What will federal cuts look for Hawaiʻi down the line?

The federal reconciliation bill makes sweeping structural changes to SNAP, imposing harsh eligibility cuts which especially target low-income communities, immigrants, and older adults. Here’s what that will look like for Hawaiʻi down the line…

TIMELINE: SNAP CUTS IN HAWAIʻI

Note: For state budget planning purposes only. Dates in this timeline correspond to the start of each FFY as stated in HR1. Implementation may vary. Estimated impacts from the Hawaiʻi Department of Human Services SNAP Office as of July 2025.

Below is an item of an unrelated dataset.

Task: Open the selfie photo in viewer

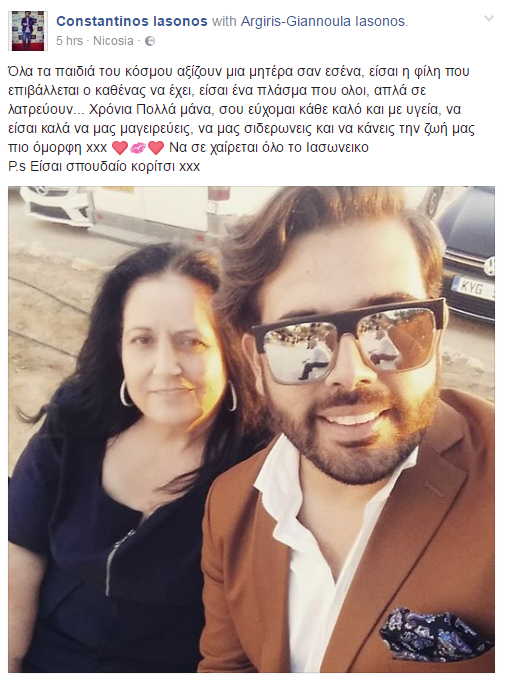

NO SPECIFIED EFFECTIVE DATE

(AWAITING GUIDANCE FROM FNS)

EXPANDED WORK REQUIREMENTS

Previously exempt groups who will be newly impacted:

  • Adults ages 55–64:

    • 16,750 individuals affected

  • Households with children ages 14-18:

    • 10,303 households affected

  • Veterans, currently homeless individuals, and former foster youth


IMMIGRANT RESTRICTIONS

Refugees and asylum seekers will lose SNAP eligibility. COFA citizens and Cuban/Haitian immigrants will still have access.


UTILITY DEDUCTIONS

Standard Utility Allowance simplification (SUA) will be limited to kūpuna and people with disabilities.

OCTOBER 2025

SNAP-ED ELIMINATED

Hawai‘i will lose over $2.5 million for SNAP education programs across the state.

OCTOBER 2026

ADMINISTRATIVE COST INCREASE

States must pay 75% of SNAP administrative costs (up from 50%). For Hawai‘i, this would mean paying around $14.8 million more.


ALLOTMENTS FROZEN

Allotments determined by the Thrifty Food Plan will not see an increase; future changes only account for inflation.

OCTOBER 2027

STATE COST-SHARE

For the first time, Hawai‘i must pay for a share of SNAP benefits, depending on the state's payment error rate from either FY2025 or FY2026.*

*For the first year of implementation, the state can choose to use its rate from FY25 or FY26. If the error rate is above 13.33%, then the cost-share will not begin until October 2028 or 2029, respectively. After, it will be standard to use a state’s error rate from three fiscal years prior.